Requirement
Reproduce the entire listing below exactly.

Provided information
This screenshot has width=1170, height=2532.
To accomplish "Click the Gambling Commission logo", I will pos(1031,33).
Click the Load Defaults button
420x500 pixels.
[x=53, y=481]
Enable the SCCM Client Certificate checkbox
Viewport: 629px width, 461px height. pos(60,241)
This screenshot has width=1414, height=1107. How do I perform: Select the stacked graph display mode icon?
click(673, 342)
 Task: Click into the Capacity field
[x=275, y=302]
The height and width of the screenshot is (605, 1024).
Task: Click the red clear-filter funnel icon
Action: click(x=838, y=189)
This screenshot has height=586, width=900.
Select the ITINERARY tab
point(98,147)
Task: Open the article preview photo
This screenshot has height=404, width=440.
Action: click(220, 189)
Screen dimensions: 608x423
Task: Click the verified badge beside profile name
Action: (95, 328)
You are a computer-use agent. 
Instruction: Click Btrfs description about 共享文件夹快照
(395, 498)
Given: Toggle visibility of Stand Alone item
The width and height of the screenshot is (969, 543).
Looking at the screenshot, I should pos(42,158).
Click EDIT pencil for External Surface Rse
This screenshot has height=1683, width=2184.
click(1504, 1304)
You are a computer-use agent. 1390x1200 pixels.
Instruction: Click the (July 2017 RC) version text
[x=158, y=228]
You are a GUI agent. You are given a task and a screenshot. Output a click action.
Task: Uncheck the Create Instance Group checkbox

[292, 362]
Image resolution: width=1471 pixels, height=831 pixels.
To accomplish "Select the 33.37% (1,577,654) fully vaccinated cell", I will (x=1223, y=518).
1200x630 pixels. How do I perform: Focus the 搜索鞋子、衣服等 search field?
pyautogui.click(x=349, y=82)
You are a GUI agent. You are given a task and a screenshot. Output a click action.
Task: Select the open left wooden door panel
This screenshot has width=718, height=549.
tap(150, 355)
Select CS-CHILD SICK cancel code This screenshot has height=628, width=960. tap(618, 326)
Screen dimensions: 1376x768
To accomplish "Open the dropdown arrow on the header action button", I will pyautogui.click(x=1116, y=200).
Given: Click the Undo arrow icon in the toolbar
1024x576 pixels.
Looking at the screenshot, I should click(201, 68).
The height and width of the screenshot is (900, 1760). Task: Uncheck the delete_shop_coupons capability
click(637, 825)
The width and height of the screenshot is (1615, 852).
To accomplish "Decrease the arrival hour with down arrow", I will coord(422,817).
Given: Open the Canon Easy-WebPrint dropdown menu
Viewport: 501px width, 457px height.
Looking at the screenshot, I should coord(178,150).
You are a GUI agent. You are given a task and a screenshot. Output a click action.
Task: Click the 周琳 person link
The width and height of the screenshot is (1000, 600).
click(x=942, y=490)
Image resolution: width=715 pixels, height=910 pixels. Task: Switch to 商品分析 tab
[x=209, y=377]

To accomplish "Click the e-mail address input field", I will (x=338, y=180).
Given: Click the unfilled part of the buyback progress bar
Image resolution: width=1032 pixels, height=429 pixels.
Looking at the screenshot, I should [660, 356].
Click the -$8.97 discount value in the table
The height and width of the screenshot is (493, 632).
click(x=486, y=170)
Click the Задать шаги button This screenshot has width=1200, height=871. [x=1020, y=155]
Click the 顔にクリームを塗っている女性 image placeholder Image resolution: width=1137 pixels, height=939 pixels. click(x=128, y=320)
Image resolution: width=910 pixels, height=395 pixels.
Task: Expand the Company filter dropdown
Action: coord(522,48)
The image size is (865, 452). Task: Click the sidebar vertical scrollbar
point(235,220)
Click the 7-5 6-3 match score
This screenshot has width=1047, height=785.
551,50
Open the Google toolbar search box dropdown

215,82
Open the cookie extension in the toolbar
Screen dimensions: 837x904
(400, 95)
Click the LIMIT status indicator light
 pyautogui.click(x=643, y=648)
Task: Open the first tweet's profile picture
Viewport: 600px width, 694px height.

Written answer
This screenshot has width=1170, height=2532.
To accomplish "Click the Gambling Commission logo", I will pos(1031,33).
Click the Load Defaults button
420x500 pixels.
[x=53, y=481]
Enable the SCCM Client Certificate checkbox
Viewport: 629px width, 461px height. pos(60,241)
This screenshot has width=1414, height=1107. How do I perform: Select the stacked graph display mode icon?
click(673, 342)
 Task: Click into the Capacity field
[x=275, y=302]
The height and width of the screenshot is (605, 1024).
Task: Click the red clear-filter funnel icon
Action: click(x=838, y=189)
This screenshot has height=586, width=900.
Select the ITINERARY tab
point(98,147)
Task: Open the article preview photo
This screenshot has height=404, width=440.
Action: click(220, 189)
Screen dimensions: 608x423
Task: Click the verified badge beside profile name
Action: (95, 328)
You are a computer-use agent. 
Instruction: Click Btrfs description about 共享文件夹快照
(395, 498)
Given: Toggle visibility of Stand Alone item
The width and height of the screenshot is (969, 543).
Looking at the screenshot, I should pos(42,158).
Click EDIT pencil for External Surface Rse
This screenshot has height=1683, width=2184.
click(1504, 1304)
You are a computer-use agent. 1390x1200 pixels.
Instruction: Click the (July 2017 RC) version text
[x=158, y=228]
You are a GUI agent. You are given a task and a screenshot. Output a click action.
Task: Uncheck the Create Instance Group checkbox

[292, 362]
Image resolution: width=1471 pixels, height=831 pixels.
To accomplish "Select the 33.37% (1,577,654) fully vaccinated cell", I will (x=1223, y=518).
1200x630 pixels. How do I perform: Focus the 搜索鞋子、衣服等 search field?
pyautogui.click(x=349, y=82)
You are a GUI agent. You are given a task and a screenshot. Output a click action.
Task: Select the open left wooden door panel
This screenshot has width=718, height=549.
tap(150, 355)
Select CS-CHILD SICK cancel code This screenshot has height=628, width=960. tap(618, 326)
Screen dimensions: 1376x768
To accomplish "Open the dropdown arrow on the header action button", I will pyautogui.click(x=1116, y=200).
Given: Click the Undo arrow icon in the toolbar
1024x576 pixels.
Looking at the screenshot, I should click(201, 68).
The height and width of the screenshot is (900, 1760). Task: Uncheck the delete_shop_coupons capability
click(637, 825)
The width and height of the screenshot is (1615, 852).
To accomplish "Decrease the arrival hour with down arrow", I will coord(422,817).
Given: Open the Canon Easy-WebPrint dropdown menu
Viewport: 501px width, 457px height.
Looking at the screenshot, I should coord(178,150).
You are a GUI agent. You are given a task and a screenshot. Output a click action.
Task: Click the 周琳 person link
The width and height of the screenshot is (1000, 600).
click(x=942, y=490)
Image resolution: width=715 pixels, height=910 pixels. Task: Switch to 商品分析 tab
[x=209, y=377]

To accomplish "Click the e-mail address input field", I will (x=338, y=180).
Given: Click the unfilled part of the buyback progress bar
Image resolution: width=1032 pixels, height=429 pixels.
Looking at the screenshot, I should [660, 356].
Click the -$8.97 discount value in the table
The height and width of the screenshot is (493, 632).
click(x=486, y=170)
Click the Задать шаги button This screenshot has width=1200, height=871. [x=1020, y=155]
Click the 顔にクリームを塗っている女性 image placeholder Image resolution: width=1137 pixels, height=939 pixels. click(x=128, y=320)
Image resolution: width=910 pixels, height=395 pixels.
Task: Expand the Company filter dropdown
Action: coord(522,48)
The image size is (865, 452). Task: Click the sidebar vertical scrollbar
point(235,220)
Click the 7-5 6-3 match score
This screenshot has width=1047, height=785.
551,50
Open the Google toolbar search box dropdown

215,82
Open the cookie extension in the toolbar
Screen dimensions: 837x904
(400, 95)
Click the LIMIT status indicator light
 pyautogui.click(x=643, y=648)
Task: Open the first tweet's profile picture
Viewport: 600px width, 694px height.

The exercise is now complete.